Thursday, April 10, 2003

We Were Wrong ... Sort Of


Thursday, 10 April 2003

Thanks to Gareth Parker, there's yet another addition to the blogroll - David Robert Weaver's Trenchant Lemmings. Under the title Is it that hard to admit?, Gareth takes various lefty bloggers to task for not exactly welcoming the end of the war, and goes on to praise David Robert for an "honest assessment of the left's wrongness":

As we all know, Iraqi civilians took to the streets yesterday and gosh darn it was great to see 'em. [...]

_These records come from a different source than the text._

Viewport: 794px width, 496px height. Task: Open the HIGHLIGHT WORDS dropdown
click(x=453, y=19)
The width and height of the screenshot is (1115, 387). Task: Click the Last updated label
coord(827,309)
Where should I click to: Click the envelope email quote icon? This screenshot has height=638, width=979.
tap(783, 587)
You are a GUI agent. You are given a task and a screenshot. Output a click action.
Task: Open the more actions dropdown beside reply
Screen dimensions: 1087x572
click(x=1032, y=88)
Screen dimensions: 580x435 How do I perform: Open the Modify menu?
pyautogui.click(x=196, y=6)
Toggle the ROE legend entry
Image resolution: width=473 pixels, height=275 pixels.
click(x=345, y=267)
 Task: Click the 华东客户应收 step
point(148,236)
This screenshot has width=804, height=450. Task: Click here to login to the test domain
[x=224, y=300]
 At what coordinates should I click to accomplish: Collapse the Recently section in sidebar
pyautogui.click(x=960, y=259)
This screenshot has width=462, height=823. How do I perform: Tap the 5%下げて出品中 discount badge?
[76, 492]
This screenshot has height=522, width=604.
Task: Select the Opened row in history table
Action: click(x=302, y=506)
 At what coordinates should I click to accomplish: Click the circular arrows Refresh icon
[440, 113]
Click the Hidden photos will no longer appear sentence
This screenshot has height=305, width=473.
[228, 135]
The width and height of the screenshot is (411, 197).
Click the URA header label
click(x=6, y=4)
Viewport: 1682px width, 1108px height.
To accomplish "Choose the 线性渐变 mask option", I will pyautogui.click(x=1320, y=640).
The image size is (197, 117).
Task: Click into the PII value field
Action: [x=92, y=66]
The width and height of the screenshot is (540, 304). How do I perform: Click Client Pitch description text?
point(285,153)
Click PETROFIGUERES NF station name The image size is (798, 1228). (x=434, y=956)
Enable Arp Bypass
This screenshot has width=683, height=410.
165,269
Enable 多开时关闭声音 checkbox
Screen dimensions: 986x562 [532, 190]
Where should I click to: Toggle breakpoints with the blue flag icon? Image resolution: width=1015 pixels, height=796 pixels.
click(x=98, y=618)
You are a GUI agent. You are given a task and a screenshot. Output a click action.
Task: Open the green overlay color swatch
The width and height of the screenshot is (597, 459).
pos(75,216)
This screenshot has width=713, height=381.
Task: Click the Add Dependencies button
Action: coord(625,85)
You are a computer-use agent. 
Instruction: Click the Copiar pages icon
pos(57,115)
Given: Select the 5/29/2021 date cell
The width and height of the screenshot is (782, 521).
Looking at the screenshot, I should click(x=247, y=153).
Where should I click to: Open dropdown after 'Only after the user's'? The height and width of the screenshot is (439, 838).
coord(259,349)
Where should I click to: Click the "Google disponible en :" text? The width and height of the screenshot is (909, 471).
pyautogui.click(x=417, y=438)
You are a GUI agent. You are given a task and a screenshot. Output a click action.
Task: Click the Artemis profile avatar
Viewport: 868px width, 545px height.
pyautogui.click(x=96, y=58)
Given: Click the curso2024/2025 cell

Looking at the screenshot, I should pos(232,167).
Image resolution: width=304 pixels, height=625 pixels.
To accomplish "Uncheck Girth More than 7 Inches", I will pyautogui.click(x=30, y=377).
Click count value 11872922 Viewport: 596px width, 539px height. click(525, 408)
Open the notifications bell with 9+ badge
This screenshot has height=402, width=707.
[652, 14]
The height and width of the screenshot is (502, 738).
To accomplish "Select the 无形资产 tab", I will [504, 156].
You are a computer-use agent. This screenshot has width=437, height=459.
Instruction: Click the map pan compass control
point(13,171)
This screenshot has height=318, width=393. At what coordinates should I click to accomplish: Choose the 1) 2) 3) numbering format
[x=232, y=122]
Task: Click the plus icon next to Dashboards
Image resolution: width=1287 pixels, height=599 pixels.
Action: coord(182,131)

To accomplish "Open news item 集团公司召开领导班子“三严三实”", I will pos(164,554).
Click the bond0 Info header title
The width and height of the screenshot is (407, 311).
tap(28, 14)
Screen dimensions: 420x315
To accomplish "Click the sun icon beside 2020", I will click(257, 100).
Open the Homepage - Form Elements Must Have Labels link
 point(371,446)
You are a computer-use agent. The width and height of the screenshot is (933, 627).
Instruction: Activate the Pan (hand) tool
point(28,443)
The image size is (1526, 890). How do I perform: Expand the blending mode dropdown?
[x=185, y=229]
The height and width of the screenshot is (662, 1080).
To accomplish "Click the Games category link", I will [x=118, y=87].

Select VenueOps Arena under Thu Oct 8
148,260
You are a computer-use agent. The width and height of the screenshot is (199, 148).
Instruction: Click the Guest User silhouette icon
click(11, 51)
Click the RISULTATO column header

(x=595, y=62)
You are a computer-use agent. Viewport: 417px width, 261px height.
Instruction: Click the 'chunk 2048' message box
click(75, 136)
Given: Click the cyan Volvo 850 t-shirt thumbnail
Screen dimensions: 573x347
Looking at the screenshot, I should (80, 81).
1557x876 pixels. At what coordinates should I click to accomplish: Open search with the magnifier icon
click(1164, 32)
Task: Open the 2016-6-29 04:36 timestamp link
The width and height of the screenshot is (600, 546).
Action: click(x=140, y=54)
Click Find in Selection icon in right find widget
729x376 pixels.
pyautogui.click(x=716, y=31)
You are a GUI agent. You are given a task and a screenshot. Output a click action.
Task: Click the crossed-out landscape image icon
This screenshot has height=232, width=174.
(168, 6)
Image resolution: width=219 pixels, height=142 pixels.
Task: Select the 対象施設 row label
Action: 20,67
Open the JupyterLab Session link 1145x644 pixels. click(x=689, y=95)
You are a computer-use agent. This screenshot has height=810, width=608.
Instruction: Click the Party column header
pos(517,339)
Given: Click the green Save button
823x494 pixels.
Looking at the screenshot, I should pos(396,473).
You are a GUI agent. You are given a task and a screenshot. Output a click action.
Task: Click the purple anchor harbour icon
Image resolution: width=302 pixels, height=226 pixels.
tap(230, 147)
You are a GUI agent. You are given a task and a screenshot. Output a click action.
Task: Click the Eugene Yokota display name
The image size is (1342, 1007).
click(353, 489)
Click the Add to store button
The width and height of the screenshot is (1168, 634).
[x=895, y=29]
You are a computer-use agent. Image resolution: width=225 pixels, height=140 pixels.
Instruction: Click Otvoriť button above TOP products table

This watershed this early in the Baghdad end-game means those of us who believed there would be a bloody and protracted finale to this bullshit war were wrong. Not wrong to fear it; but dead wrong to expect it. I don't know how other pessimists feel about this failure of prediction, but I was simpering with glee as I watched BBC footage of Saddam city residents ripping off Ba'ath Party office supplies and pelting Saddam's visage with shoes. When you fear the worst, it's good to be wrong. Pro-war visitors are now encouraged to view my post of 19 March and hoot with derision. Hoot away, it's music to my ears.


Fine stuff, and a brave admission but perhaps Gareth should have read on a little:

Those of us peaceniks who never bought the "Weapons of Mass Destruction" casus belli du jour are now better placed than our pro-war colleagues in embracing such optimism. Intelligence experts have been covering themselves by suggesting the possibility of dire surprises to come, but I don't see much chance of same. If Saddam had the WMD option, he's left it very late to use. I think we all know what the reason for that is, and it's not because he's a big fan of The Wrath of Khan. Perhaps he's a chronic hoarder. In any case, I'd rather believe the best, than hedge my bets in hope of the paltry consolation prize of being right when something godawful comes down.

Gareth has a point - the lab reports came in, and it turned out to be not much of a war after all. But if he'd occasionally take the trouble to read his opponents' blogs, instead of cherry-picking them for things he can be outraged and disgusted by, he might have learnt that the anti-war case was never solely about the conduct of the war. For what it's worth, my position is that we done wrong but at least we can thank our lucky stars that it didn't go too badly. More later. Maybe.